大阪府教委が、エンパワメントスクール3校の27年度末の状況等を報告した。各校とも欠席・遅刻・中退者数が3~7割減少。30分モジュール授業やICTを活用した授業の効果もみられた。

また「エンパワメントタイム」と呼ばれる独自授業にも生徒のコミュニケーション力向上につながる成果が現れた。

学校の状況についての報告では、同スクール実施前の26年度入学生と27年度入学生の1年次末のデータを比較したところ、各学校とも欠席・遅刻・中退者の数が3割から7割減少していた。
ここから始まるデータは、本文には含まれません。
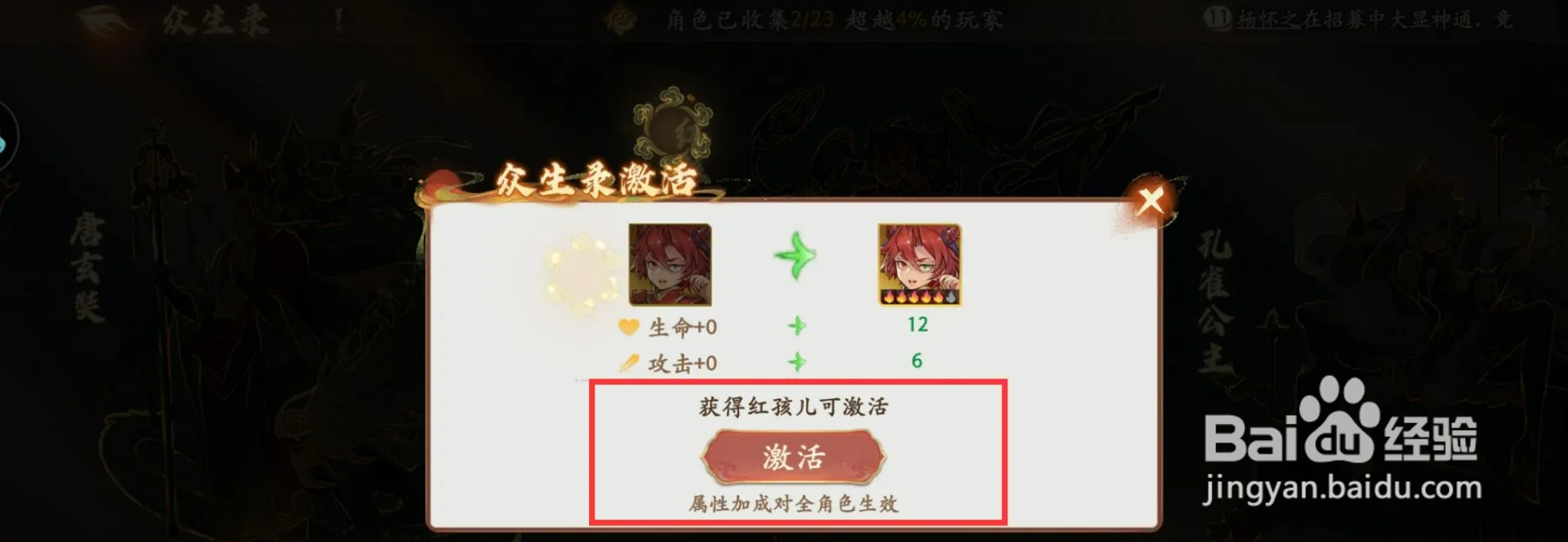The height and width of the screenshot is (542, 1568).
Task: Click the golden emblem above the dialog
Action: click(673, 123)
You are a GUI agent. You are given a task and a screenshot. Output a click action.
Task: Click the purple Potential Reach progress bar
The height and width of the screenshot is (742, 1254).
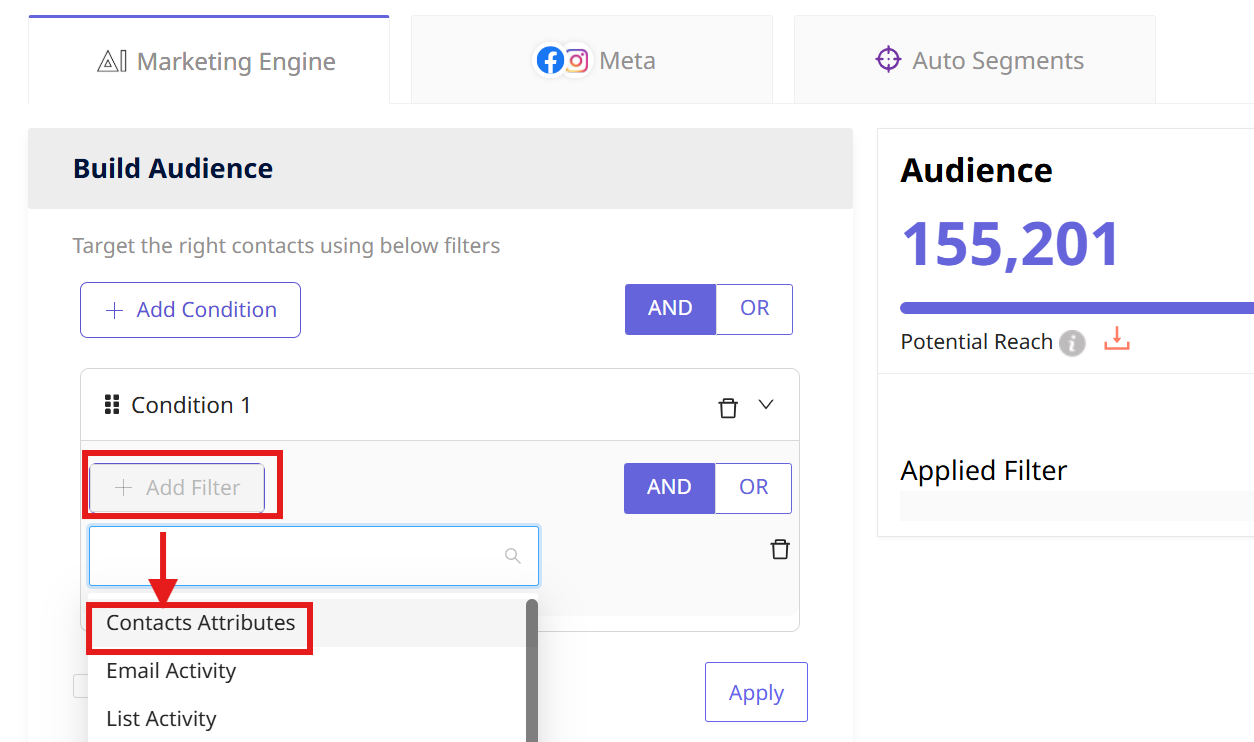(x=1075, y=308)
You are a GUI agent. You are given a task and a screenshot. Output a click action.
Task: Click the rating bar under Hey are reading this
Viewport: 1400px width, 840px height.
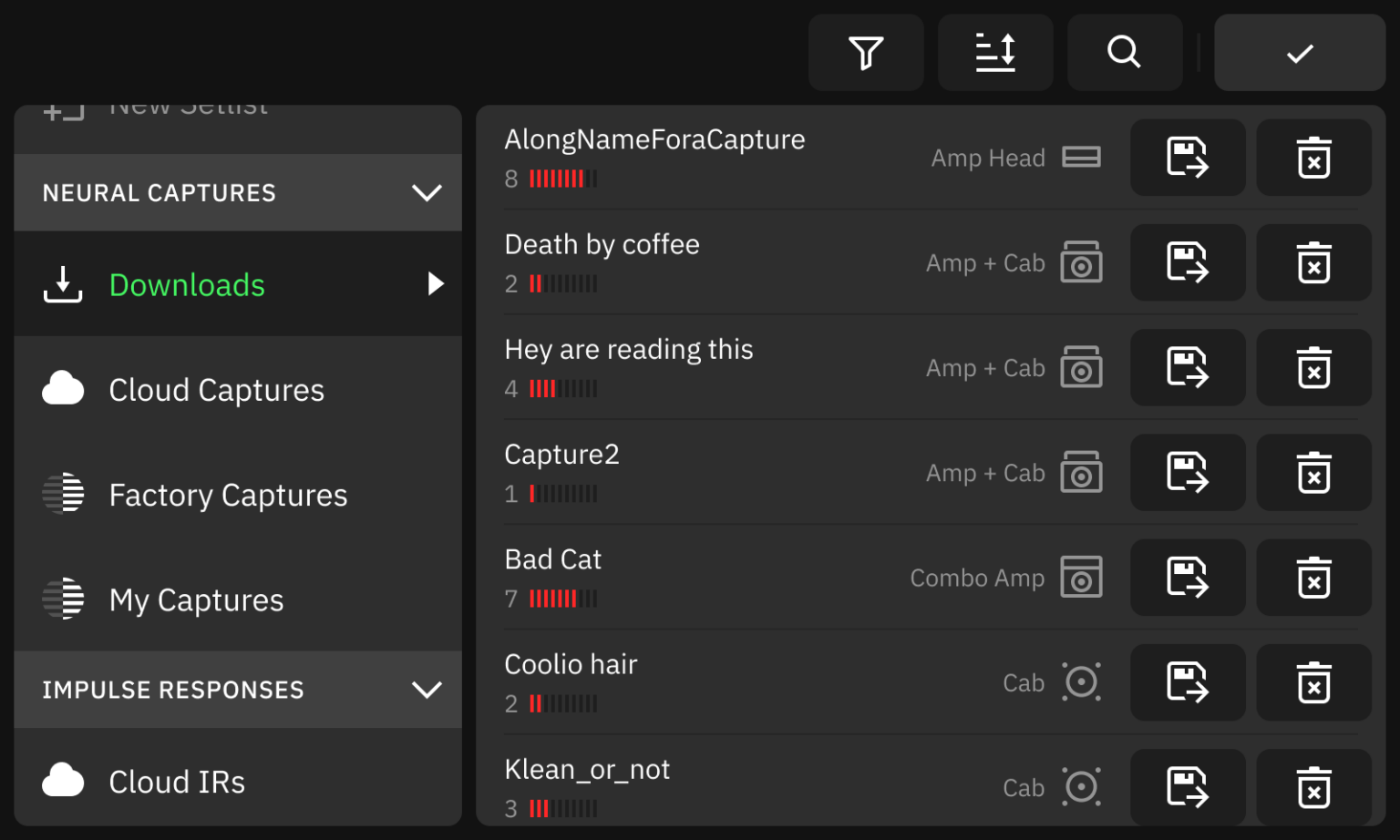pos(563,388)
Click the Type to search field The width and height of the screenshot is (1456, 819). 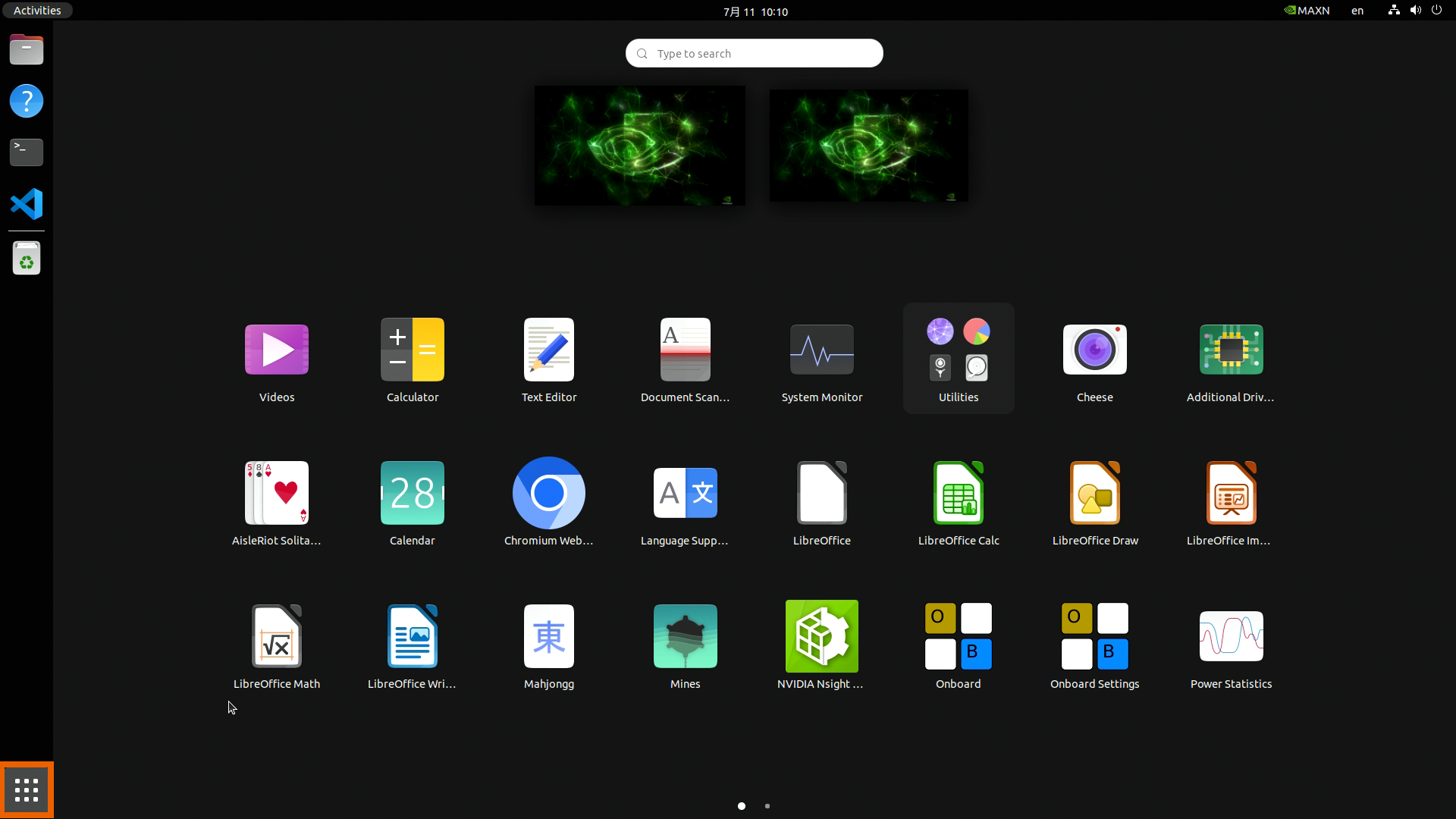(x=754, y=53)
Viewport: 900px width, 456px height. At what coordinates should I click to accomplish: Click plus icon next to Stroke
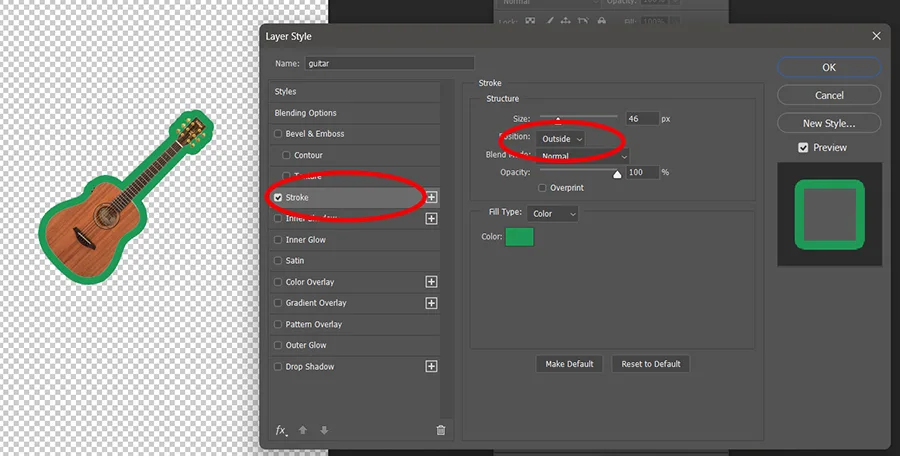pos(432,198)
また「前年度まで実施していなかった体育祭を実施するようになった」(長吉高校・箕面東高校)「体育祭や文化祭を生徒主体で準備するようになった」(西成高校)と、3校とも学校行事の活発化がみられた。

学習状況については、1年次末アンケートの結果「勉強がわかるようになってきた」とした生徒が57.0%、「タブレットや電子黒板を使う授業は役に立った」とした生徒は53.1%だった。入学時と1年次末の学力診断テストを比較した結果、国語では約8割の生徒が学習した漢字の読み方をクリア。数学でも複雑な数式の計算の正答率が7割まで上昇した。ICTを活用した視覚的な授業や、毎日のモジュール授業での反復学習の効果とみられる。

正解が1つでない問題を考える授業「エンパワメントタイム」については、1年次末アンケートの結果「他人の話をしっかり聞けるようになった」とした生徒が67.5%、「他人と協力してものごとに取り組めるようになってきた」とした生徒は61.7%に上った。

グループ学習によって生徒の相互理解が深まり意見が言えるようになるなど、生徒のコミュニケーション力の向上につながっているとみられる。

エンパワメントスクールは、生徒の「分かる喜び」や「学ぶ意欲」を引き出し、社会人として必要な▽基礎学力▽考える力▽生き抜く力を育むのを目的として、昨年度から府が独自に設置。特徴は、▽1年次の国数英を毎日各30分授業として少人数・習熟度別に実施し、基礎学力の定着を図る「30分モジュール授業」▽グループ学習や体験学習を行い、社会で活躍するために必要な考える力を身に付ける「エンパワメントタイム」▽スクールカウンセラー、スクールソーシャルワーカー、キャリア教育コーディネーター等プロフェッショナルの外部人材配置――が挙げられる。

昨年度に西成、長吉、箕面東の3府立高が、今年度には成城、岬の2府立高がエンパワメントスクールとなった。来年度には新たに、府立布施北高校が加わる予定。

報告の内容は、府サイトの「エンパワメントスクールに関すること」で閲覧できる。